What is being asked: Update the items below by changing every "screenshot" to "screen capture" and leaving all other text as it is. Omit the pictures from your version.

Data to use:
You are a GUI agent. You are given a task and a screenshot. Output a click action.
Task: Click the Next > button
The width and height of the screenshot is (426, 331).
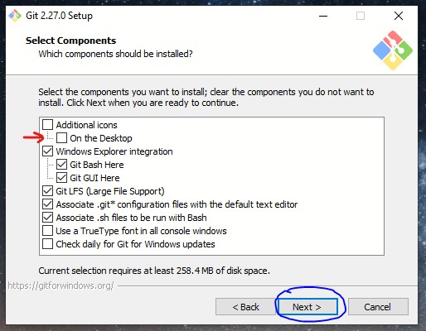[308, 306]
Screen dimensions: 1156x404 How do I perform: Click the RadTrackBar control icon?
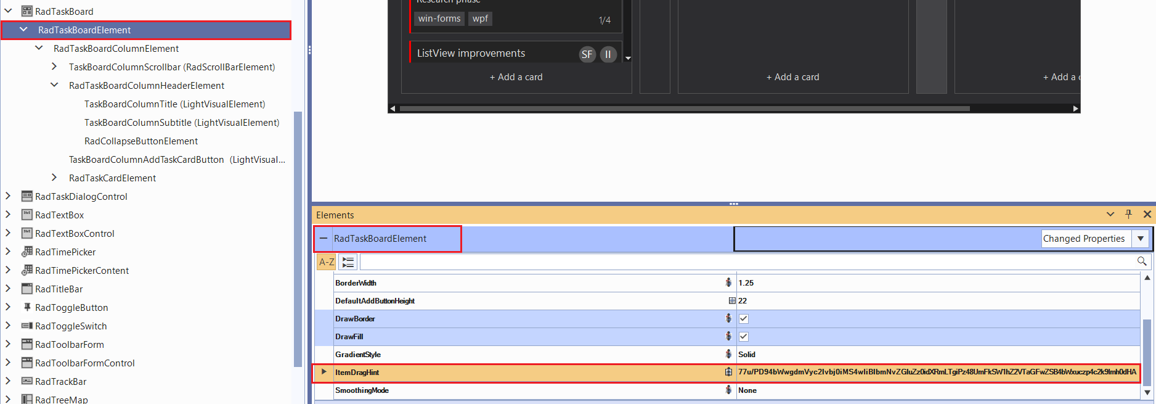[x=26, y=381]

Solution:
You are a GUI agent. You are given a task and a screen capture. Output a click action.
Task: Click the Next > button
The width and height of the screen capture is (426, 331).
[308, 306]
Screen dimensions: 1156x404 How do I perform: Click the RadTrackBar control icon?
[x=26, y=381]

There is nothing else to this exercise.